Mapping the Solution Space
The session opened with a simple, open-ended question:
“I want to create an audio book of a book I wrote using my own voice. How can I use AI for this?”
This is exactly the kind of question that benefits from AI assistance, it spans multiple technical domains, has no single correct answer, and requires navigating tradeoffs the questioner may not even know exist yet.
The Response Strategy: Options, Not Prescriptions
Rather than immediately recommending a single tool, the AI mapped the solution space into three distinct approaches:
Voice Cloning with AI TTS
Record a short voice sample, upload to a service like ElevenLabs, generate the full audiobook in your cloned voice.
Record Yourself, Use AI for Cleanup
Your real voice, cleaned up with tools like Adobe Podcast or Descript.
The Hybrid
Record key passages yourself, clone the rest.
This structure was deliberate. Rather than assuming the human wanted to avoid recording at all, or that they had a microphone, or that they were comfortable with cloud services, the AI presented distinct strategies that traded off differently on cost, effort, quality, and privacy.
Starting with a structured options map rather than jumping to a solution saves significant rework time. The human can self-select based on constraints the AI does not yet know about.
The Follow-Up That Changed Everything
The human’s follow-up revealed a crucial constraint that reshaped the entire direction:
“For option 1, is there a way I can do this on my own desk without using those services? I can code.”

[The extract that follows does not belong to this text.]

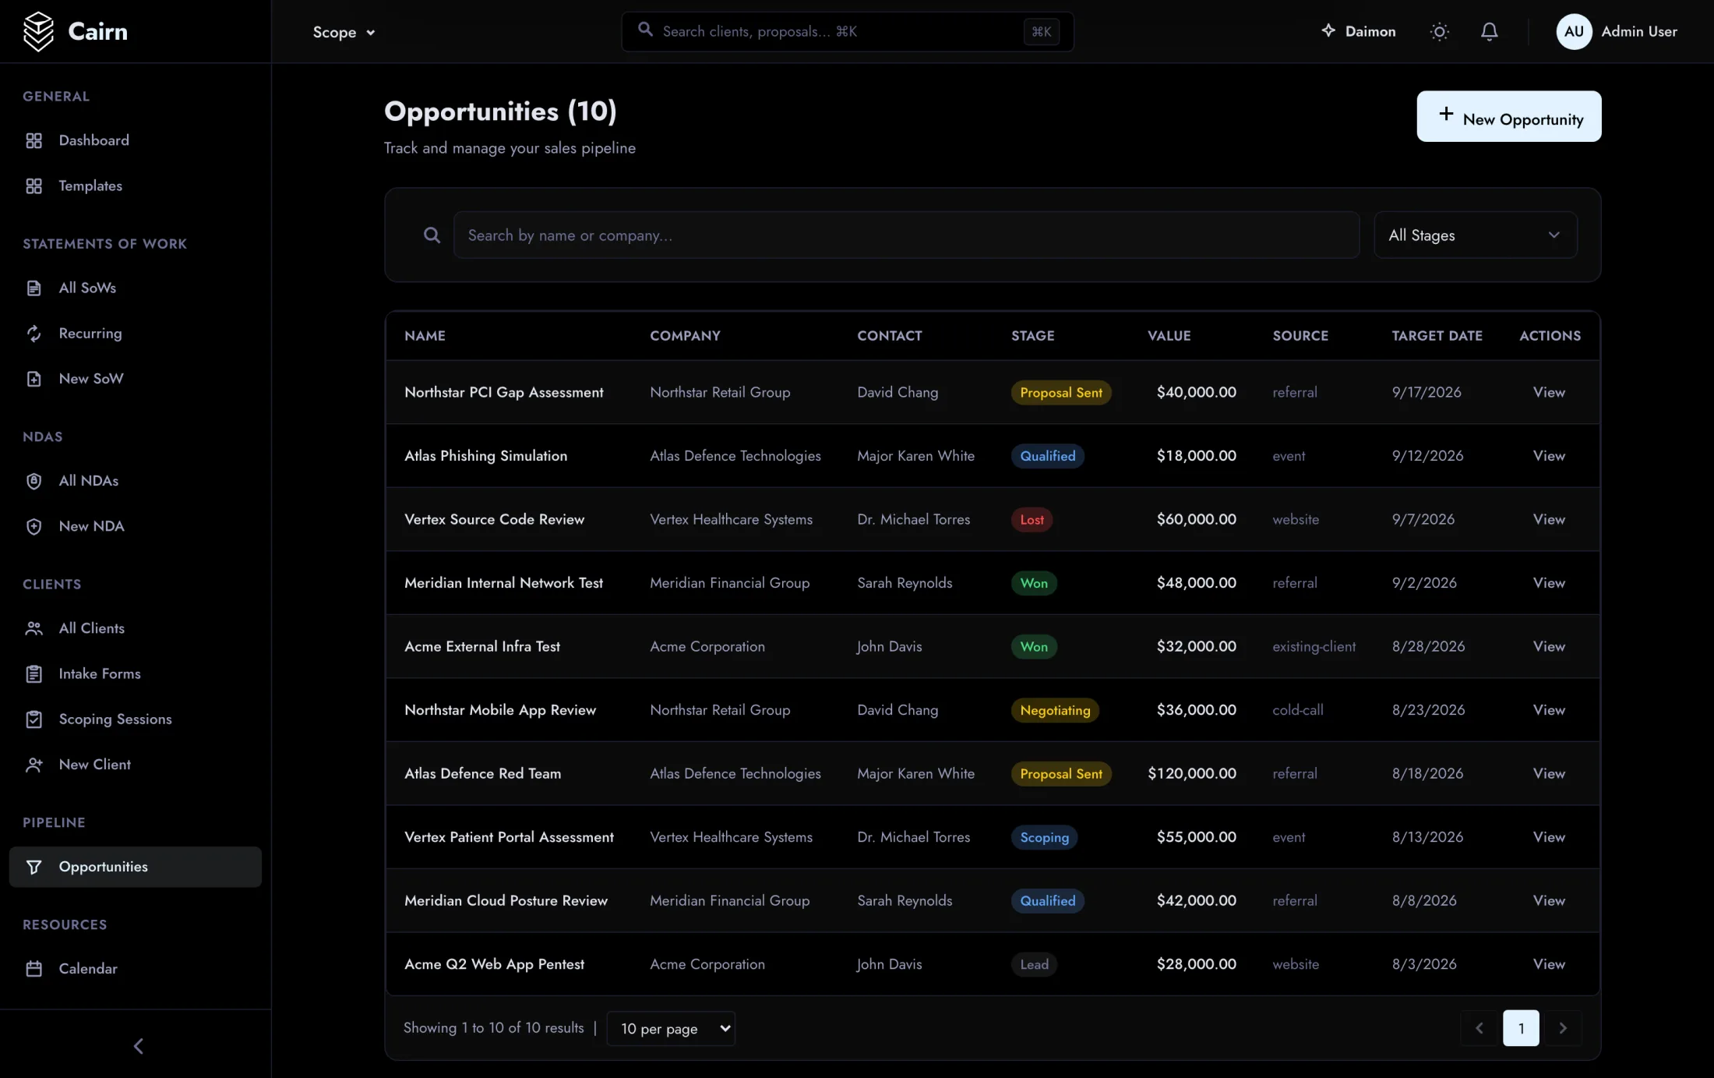Click the New NDA shield icon
This screenshot has width=1714, height=1078.
pyautogui.click(x=34, y=526)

Two critical pieces of information in one sentence: a preference for local execution (privacy, cost, control) and a technical capability (coding). This unlocked a completely different solution tier, open-source, GPU-accelerated, fully local voice cloning, that would have been inappropriate to recommend without knowing the human could implement it.
The best AI interactions are dialogues, not monologues. Each exchange narrows the solution space until a specific, actionable path emerges.
From Concept to Working Code
Once the human confirmed they had a GPU available, the session moved from exploration to execution. Claude produced two deliverables in a single response: a complete Python pipeline (audiobook_pipeline.py) handling the full workflow from text file to finished audiobook, and an interactive browser-based configuration dashboard (audiobook_ui.html) for building the command without memorising flags.
The pipeline included several non-obvious engineering decisions worth noting:
The 250-character chunking limit is a hard constraint of XTTS v2 that catches many first-time users. Building it into the pipeline from the start prevents hours of debugging later.
The Windows Problem Nobody Warns You About
The human was working on Windows. This single fact would be responsible for most of the subsequent debugging, not because Windows is poorly supported, but because the intersection of Windows + conda + PyTorch + CUDA + SSL environments creates a specific set of failure modes that are rarely documented together in one place.
A conda environment YAML file was produced with careful version pinning, including one decision that would prove important: installing ffmpeg via conda-forge rather than pip, so it would land on the PATH automatically without manual configuration.
The Debugging Marathon
Twelve issues, methodically resolved.
What followed was a sustained sequence of errors. Each one was diagnosed, explained, and resolved.
A Closer Look at Three Key Diagnostic Moments
The CUDA Version Discovery
When the fbgemm.dll error appeared, the immediate assumption was a missing Visual C++ redistributable, a common Windows PyTorch failure mode. The human ran the diagnostic command and came back with all VC++ runtimes present and up to date. The next step was nvidia-smi, which revealed CUDA 13.0, a version so new that no current PyTorch build targets it. The fix was to install the highest available PyTorch CUDA build (cu124) and rely on NVIDIA’s driver backwards compatibility.
Good debugging follows a hypothesis tree. Rule out the most common cause first, then move to less likely causes using targeted diagnostic commands rather than guessing.
The Transformers Version Sandwich
The transformers library conflict was particularly instructive. Version 4.44 was too old (missing is_torch_greater_or_equal). Version 4.46+ broke coqui-tts (removed isin_mps_friendly). The latest coqui-tts declared a requirement for 4.57+ which itself broke the import. The solution required finding the narrow working window, 4.47.1, and pinning both coqui-tts and transformers simultaneously so pip could resolve them as a unit.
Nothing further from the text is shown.